I believe that it pays to be cynical about Pax Sinica or “the China Century.” Much as China would like to regain its long lost supremacy in Asia, and re-emerge as the sole unchallenged, preeminent and dominant power in Asia, the geopolitics of the region has changed to China’s disadvantage. China isn’t rising alone – India is also rising. Japan is becoming a normal nation and Russia is energized to stage a comeback on the world stage. So, it’s a crowded geopolitical space out there. Each of these powers has the potential to spoil China’s coming out party of the century if China becomes too ambitious, too arrogant, too assertive or aggressive.

Equally, has too much emphasis been placed on India’s rise as a global power, and has this clouded arguments over its rivalry with China? Your book China and India – Great Power Rivals, obviously deals with the contentious issues that help frame the relationship between these two countries. Was there a decisive factor in determining why you undertook to write about such an enormous issue?
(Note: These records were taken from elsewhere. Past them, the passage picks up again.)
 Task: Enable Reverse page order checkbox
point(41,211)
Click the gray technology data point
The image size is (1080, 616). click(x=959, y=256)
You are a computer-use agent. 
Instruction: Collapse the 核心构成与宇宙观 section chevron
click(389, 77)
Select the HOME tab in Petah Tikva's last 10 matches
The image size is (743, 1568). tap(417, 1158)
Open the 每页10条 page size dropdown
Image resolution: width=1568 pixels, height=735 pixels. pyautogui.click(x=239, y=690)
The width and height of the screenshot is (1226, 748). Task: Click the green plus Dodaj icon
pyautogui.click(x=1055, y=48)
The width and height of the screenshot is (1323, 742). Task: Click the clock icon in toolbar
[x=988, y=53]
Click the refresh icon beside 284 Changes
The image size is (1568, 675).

The “Chindia myth,” the idea that China and India will join hands to power the global economy and usher in a new era, that’s being propagated by instant China experts and pseudo-India watchers motivated me to write this book to set the record straight. Being an old, long-time observer of China-India relations, I know that these two are fierce competitors determined to outdo each other, not collaborators with common agendas. Both are uncomfortable with each other’s rise and harbor intense suspicion and hostility. Beijing, in particular, shows no desire to accommodate India as an equal partner.

Are there any side issues that are too often overlooked due to the importance attached to China and India, but which should command more attention? For instance, some people complain that Washington’s preoccupation with China has resulted in less importance being placed on its older and “more deserving” allies in Southeast Asia and the Pacific.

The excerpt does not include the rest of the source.